> **Excerpted data**

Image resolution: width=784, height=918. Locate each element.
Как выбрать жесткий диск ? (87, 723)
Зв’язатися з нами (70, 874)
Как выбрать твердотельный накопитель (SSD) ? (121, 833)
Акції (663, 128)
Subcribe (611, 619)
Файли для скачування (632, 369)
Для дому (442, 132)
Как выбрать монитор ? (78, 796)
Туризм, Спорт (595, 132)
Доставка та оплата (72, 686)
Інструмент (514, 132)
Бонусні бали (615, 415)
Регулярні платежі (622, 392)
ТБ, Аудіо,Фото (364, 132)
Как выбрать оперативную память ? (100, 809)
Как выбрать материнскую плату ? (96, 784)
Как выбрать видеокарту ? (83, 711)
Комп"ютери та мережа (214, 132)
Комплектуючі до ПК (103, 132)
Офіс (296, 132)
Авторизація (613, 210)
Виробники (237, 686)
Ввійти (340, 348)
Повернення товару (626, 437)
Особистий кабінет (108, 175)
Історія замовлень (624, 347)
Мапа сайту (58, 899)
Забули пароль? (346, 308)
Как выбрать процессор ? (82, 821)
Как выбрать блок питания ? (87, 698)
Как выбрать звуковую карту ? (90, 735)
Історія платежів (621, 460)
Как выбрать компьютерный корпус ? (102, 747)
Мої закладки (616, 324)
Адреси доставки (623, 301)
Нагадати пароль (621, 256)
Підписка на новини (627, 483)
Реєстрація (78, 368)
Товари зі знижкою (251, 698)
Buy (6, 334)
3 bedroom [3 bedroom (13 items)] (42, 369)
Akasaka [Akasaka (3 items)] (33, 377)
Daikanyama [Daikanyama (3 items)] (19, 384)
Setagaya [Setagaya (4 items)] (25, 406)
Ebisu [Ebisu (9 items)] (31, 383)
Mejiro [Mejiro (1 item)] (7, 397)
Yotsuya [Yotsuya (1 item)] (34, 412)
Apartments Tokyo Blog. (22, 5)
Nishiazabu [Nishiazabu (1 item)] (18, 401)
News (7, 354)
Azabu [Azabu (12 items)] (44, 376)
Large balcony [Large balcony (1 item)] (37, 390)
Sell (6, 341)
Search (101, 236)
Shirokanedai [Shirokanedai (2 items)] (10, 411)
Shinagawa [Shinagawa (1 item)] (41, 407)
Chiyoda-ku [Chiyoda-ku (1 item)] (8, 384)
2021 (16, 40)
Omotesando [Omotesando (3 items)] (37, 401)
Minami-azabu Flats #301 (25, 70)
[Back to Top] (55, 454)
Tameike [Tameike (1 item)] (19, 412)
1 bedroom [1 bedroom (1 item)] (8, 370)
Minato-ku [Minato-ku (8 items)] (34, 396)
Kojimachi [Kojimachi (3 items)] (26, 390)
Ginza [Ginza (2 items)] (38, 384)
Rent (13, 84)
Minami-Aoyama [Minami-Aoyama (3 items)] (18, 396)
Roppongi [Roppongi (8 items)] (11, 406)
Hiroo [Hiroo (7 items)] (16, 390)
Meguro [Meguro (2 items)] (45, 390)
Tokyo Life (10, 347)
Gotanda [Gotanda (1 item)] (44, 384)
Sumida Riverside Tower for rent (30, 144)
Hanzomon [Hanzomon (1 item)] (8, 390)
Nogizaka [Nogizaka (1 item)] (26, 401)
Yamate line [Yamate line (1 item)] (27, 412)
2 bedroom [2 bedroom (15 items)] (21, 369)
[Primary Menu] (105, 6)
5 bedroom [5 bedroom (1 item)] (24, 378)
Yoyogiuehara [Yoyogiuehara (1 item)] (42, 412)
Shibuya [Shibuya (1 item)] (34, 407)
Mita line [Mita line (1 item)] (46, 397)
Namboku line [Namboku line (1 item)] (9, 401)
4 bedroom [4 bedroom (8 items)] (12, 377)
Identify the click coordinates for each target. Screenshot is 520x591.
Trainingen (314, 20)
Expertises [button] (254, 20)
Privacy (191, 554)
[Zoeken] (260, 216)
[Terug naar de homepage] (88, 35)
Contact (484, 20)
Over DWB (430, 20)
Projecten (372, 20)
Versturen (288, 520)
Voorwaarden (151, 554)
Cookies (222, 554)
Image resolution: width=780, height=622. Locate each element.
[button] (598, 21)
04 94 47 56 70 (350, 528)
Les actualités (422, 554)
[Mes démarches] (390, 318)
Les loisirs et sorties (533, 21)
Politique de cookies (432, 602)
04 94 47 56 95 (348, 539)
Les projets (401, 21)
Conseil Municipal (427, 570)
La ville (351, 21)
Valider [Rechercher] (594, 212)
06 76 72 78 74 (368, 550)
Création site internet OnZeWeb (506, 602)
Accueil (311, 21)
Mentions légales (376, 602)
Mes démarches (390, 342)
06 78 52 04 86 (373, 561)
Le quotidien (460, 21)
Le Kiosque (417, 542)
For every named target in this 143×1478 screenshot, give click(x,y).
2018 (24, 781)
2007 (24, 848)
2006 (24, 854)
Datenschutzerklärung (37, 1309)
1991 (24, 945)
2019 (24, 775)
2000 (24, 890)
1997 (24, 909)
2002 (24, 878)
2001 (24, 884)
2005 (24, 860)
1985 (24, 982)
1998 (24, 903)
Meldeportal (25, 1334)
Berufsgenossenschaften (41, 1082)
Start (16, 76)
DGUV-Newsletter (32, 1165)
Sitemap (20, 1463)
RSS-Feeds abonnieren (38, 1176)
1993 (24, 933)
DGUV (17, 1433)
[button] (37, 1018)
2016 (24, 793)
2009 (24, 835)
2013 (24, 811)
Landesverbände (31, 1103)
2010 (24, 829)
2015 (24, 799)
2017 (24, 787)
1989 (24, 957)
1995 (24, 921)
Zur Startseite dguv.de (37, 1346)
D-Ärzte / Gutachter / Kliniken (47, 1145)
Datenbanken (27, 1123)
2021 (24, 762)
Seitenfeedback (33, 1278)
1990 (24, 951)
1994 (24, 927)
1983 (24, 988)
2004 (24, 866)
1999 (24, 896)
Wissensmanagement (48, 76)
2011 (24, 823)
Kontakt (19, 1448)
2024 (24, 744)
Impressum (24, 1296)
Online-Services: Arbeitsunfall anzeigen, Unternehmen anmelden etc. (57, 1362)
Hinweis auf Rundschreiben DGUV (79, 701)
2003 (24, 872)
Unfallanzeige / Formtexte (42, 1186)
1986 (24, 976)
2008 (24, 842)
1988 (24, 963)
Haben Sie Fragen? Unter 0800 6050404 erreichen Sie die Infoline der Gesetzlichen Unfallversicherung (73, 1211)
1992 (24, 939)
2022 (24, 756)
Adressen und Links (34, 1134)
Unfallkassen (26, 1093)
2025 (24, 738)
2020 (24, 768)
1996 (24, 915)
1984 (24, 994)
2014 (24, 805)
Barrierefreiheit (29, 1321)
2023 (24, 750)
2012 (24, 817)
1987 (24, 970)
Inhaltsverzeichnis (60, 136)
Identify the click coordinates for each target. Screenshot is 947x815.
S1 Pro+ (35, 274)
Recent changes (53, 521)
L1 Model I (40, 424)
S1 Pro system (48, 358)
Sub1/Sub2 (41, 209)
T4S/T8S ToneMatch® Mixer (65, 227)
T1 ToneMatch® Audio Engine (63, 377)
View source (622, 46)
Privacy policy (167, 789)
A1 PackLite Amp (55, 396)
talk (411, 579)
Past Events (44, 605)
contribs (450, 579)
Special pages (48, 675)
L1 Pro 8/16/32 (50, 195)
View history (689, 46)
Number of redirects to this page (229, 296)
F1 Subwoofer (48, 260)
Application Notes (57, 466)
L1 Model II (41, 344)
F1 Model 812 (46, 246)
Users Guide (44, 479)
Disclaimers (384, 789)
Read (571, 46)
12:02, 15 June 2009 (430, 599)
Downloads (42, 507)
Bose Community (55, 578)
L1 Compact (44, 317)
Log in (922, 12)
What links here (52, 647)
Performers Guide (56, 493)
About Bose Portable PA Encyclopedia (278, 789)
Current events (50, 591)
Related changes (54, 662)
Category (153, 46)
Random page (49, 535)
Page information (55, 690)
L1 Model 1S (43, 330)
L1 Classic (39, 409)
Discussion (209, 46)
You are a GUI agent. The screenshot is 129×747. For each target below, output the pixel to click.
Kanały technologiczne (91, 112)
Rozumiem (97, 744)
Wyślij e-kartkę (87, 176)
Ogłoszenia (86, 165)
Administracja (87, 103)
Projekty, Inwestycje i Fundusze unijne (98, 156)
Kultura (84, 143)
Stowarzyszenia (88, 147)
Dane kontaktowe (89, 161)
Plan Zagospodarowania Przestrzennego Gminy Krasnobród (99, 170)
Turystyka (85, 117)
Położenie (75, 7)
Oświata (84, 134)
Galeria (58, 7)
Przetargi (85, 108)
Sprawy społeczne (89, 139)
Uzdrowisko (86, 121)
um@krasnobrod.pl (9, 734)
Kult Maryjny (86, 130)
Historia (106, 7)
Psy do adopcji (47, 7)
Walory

> **Directions**
Reproduce the records word for word, beginning with the first line and continuing through the line with "Как выбрать материнскую плату ? (96, 784)", including that line.

> **Exercise solution**
Image resolution: width=784, height=918. Locate each element.
Как выбрать жесткий диск ? (87, 723)
Зв’язатися з нами (70, 874)
Как выбрать твердотельный накопитель (SSD) ? (121, 833)
Акції (663, 128)
Subcribe (611, 619)
Файли для скачування (632, 369)
Для дому (442, 132)
Как выбрать монитор ? (78, 796)
Туризм, Спорт (595, 132)
Доставка та оплата (72, 686)
Інструмент (514, 132)
Бонусні бали (615, 415)
Регулярні платежі (622, 392)
ТБ, Аудіо,Фото (364, 132)
Как выбрать оперативную память ? (100, 809)
Как выбрать материнскую плату ? (96, 784)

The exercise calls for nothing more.